Top of SUPPLIED RECORDS

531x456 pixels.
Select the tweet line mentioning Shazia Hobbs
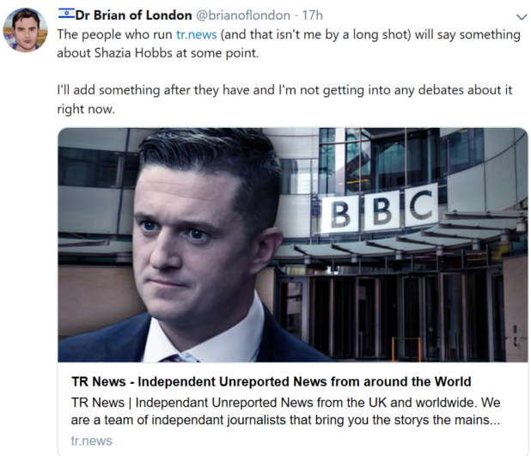coord(158,53)
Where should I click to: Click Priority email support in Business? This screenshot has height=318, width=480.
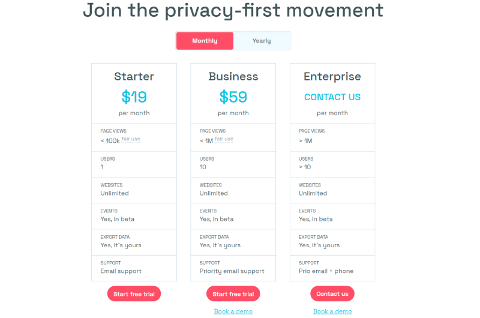pyautogui.click(x=232, y=271)
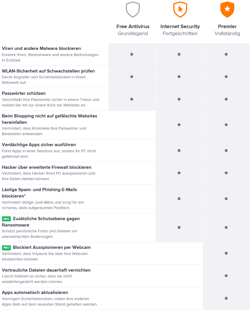Screen dimensions: 250x311
Task: Select the Free Antivirus column heading
Action: 133,27
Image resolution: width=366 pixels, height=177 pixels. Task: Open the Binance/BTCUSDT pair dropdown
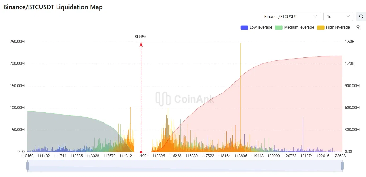[x=290, y=16]
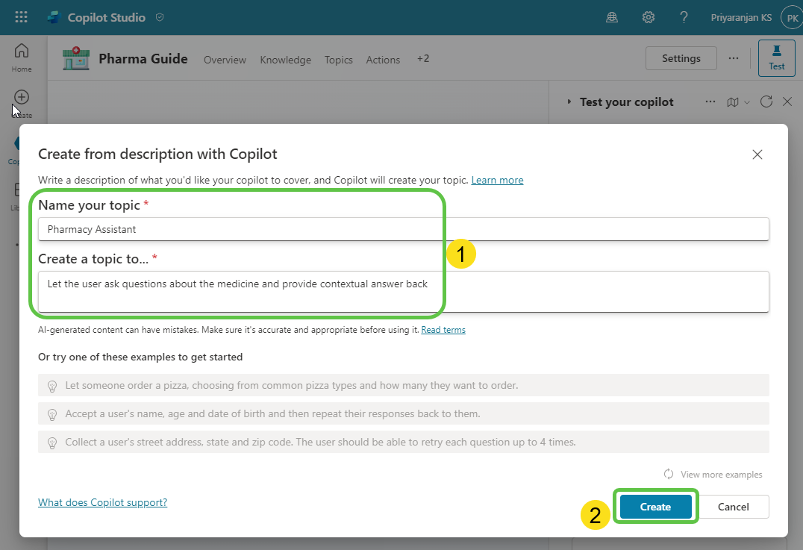Switch to the Topics tab

(338, 60)
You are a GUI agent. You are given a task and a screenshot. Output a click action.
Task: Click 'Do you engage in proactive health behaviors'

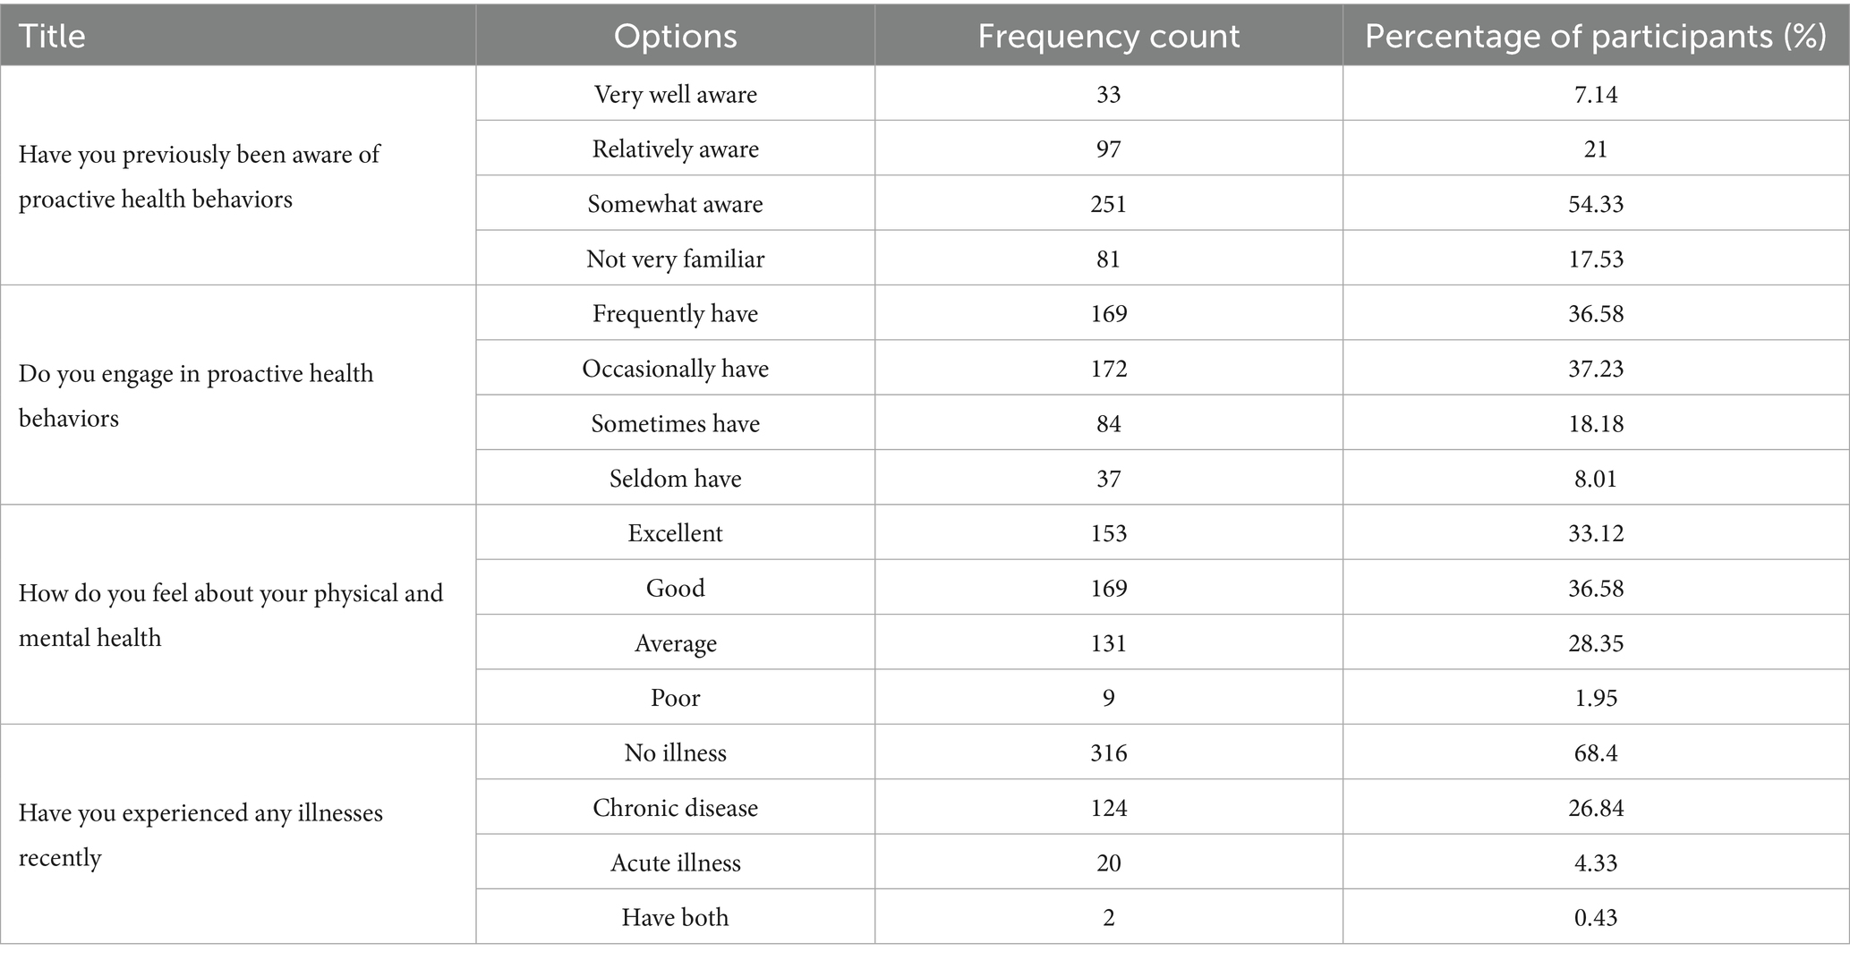196,395
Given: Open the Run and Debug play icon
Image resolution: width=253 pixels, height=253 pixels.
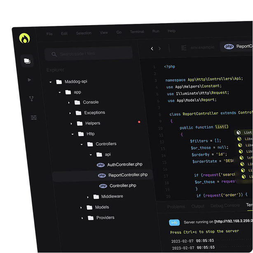Looking at the screenshot, I should [x=29, y=80].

Bottom of SUPPLIED RECORDS

### PROBLEM DESCRIPTION:
Print every record above exactly as written, leaving out the pictures.

### EXERCISE RESULT:
531x456 pixels.
Select the tweet line mentioning Shazia Hobbs
coord(158,53)
Where should I click to: Click Priority email support in Business? This screenshot has height=318, width=480.
pyautogui.click(x=232, y=271)
Screen dimensions: 250x311
Task: Select the Free Antivirus column heading
Action: 133,27
Image resolution: width=366 pixels, height=177 pixels. Task: Open the Binance/BTCUSDT pair dropdown
[x=290, y=16]
Switch to the Topics tab

(338, 60)
You are a GUI agent. You are given a task and a screenshot. Output a click action.
Task: Click 'Do you engage in proactive health behaviors'

196,395
Given: Open the Run and Debug play icon
Image resolution: width=253 pixels, height=253 pixels.
Looking at the screenshot, I should [x=29, y=80].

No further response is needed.